I knew why she needed this job. I now knew without question why this was so important to her. Yet I was gambling with it. I was gambling with her. I could feel the delicate tightrope we were walking on, and I feared our feet would slip if I wasn’t careful.
I didn’t know how to be more careful.
Sunday morning, Heidi was wrapped in my arms when I got a text from Jensen.
You still coming to church?
“Fuck,” I spat.
“Hmm?” Heidi asked, peering up at me with sleep-deprived eyes.
“I forgot it’s Sunday. I’m supposed to meet Jensen for church. Want to go with me?”
“Won’t that look bad?” she mumbled.
I gritted my teeth and nodded. “Yeah, probably. Fuck, I’m sorry. You can stay here and keep sleeping. I’ll be back in about an hour, okay?”
“All right,” she said with a big yawn. “Come back to me soon, okay?”
“God, I wish you could go with me.”
“One day,” she said, leaning into me for a kiss.

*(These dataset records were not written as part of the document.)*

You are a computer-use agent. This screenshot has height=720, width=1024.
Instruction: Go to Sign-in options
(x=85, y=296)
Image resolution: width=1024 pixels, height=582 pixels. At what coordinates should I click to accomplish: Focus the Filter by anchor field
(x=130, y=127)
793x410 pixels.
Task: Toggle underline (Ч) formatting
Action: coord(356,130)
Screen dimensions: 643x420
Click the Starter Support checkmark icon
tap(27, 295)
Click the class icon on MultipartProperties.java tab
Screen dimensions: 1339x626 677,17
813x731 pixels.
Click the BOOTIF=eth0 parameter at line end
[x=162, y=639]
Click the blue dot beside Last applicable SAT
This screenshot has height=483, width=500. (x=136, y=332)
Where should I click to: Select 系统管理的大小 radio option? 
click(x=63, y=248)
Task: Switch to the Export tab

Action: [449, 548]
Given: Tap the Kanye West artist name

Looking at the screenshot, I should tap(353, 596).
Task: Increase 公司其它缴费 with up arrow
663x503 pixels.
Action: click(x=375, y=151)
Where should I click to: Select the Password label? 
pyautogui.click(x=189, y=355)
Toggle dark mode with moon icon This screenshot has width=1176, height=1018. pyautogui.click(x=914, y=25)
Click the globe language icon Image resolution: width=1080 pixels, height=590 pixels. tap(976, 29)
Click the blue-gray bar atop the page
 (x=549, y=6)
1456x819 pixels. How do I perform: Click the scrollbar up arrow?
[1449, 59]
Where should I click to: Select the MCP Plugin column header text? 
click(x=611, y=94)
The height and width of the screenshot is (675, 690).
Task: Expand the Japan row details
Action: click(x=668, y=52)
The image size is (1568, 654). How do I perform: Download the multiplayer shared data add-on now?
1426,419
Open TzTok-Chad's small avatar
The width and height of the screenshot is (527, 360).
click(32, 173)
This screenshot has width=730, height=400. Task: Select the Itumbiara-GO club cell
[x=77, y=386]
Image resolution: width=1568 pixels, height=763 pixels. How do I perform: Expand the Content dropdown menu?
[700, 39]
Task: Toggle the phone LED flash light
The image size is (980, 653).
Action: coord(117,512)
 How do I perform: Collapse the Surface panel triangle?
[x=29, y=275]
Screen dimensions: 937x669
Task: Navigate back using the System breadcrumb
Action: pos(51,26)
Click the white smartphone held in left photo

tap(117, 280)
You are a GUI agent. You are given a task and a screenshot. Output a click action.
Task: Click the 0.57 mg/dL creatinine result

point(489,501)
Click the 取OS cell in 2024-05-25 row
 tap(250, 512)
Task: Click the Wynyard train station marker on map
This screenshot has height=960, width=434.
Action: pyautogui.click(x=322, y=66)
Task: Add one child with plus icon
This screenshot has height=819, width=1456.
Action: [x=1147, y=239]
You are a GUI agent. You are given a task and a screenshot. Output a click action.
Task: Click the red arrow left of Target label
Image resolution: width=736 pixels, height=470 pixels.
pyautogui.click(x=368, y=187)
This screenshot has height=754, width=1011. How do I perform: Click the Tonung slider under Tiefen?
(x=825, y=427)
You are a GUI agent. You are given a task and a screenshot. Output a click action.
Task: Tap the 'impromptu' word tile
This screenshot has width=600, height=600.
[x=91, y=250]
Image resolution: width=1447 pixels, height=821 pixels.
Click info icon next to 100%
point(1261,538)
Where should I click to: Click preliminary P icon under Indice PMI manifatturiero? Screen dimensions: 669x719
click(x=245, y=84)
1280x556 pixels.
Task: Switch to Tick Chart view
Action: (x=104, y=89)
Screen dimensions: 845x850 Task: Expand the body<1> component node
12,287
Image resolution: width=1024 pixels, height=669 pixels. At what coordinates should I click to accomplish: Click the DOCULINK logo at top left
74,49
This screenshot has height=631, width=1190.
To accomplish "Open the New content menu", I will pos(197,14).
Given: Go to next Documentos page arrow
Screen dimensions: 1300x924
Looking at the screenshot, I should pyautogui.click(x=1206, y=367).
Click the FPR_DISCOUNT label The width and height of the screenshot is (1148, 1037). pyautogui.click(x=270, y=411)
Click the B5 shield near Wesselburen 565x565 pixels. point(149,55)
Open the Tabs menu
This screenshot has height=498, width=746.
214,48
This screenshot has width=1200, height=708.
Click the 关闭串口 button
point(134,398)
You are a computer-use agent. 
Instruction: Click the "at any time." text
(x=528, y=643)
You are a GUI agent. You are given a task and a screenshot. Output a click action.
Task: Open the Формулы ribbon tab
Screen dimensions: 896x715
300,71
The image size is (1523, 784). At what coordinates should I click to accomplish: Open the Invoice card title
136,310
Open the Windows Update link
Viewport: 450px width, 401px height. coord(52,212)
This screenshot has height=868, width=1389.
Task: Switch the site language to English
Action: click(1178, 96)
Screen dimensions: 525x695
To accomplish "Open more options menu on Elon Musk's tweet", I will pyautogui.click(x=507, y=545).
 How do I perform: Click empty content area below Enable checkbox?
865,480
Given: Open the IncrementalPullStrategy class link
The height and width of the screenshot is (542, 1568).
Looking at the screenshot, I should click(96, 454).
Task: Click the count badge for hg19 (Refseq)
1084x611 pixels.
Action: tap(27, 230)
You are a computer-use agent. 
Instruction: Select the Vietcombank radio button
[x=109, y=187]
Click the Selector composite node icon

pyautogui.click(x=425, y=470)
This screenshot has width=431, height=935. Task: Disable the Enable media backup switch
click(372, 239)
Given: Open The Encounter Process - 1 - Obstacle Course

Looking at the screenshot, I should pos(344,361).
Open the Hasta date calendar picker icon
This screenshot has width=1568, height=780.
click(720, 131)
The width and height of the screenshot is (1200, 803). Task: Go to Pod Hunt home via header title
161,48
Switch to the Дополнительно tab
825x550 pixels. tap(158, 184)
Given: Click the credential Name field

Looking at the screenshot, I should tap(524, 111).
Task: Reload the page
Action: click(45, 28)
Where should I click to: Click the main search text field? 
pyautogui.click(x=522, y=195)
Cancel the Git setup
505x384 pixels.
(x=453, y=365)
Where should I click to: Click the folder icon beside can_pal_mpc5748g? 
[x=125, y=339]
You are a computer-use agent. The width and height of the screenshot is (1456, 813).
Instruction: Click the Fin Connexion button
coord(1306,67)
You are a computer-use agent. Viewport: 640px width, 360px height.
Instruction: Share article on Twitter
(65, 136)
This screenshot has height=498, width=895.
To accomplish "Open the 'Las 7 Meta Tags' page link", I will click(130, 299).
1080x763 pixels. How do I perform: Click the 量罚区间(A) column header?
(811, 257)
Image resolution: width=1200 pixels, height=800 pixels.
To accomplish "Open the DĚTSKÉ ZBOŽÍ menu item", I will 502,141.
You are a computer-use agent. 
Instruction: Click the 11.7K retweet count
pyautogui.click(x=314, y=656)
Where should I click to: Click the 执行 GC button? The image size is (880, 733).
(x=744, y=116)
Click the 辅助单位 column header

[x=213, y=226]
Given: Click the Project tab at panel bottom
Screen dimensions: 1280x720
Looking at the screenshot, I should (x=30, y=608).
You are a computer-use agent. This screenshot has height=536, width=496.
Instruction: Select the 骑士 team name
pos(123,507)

“One day soon,” I promised.
I hastily changed into a suit and darted over to the church we’d been going to since I was little. My mom had been an avid churchgoer, even before she found out about the cancer. Of course, we hadn’t known how bad it was until she was on her deathbed. But it made sense now why she had been so religious about the church service. She must have been scared with five children and a life-threatening illness.
I arrived just in time to make the service. Jensen, Emery, Austin, Morgan, Sutton, Maverick, and little baby Jason were all seated in the front row, like a defending army. Even though my family was super fucked up and carried more baggage than an airplane in a year, we were always here.
Lubbock was one of those towns where church service was mandatory, but we Wrights took it to an extreme. It was new for me though. I’d been gone for a long time. I’d only gone to church when I was home for the holidays. I definitely hadn’t gone when I was in Tampa. So, remembering that this was a thing we always did tripped me up on Sundays.
“Sorry,” I muttered as I sank into the seat Jensen had left for me at the end of the aisle.
“Where were you?” he asked.
“My alarm didn’t go off.”
Jensen shot me a look that said he didn’t believe me. And he was right. Not that I’d let him know that.
Emery leaned forward and waved. “Hey, Landon.”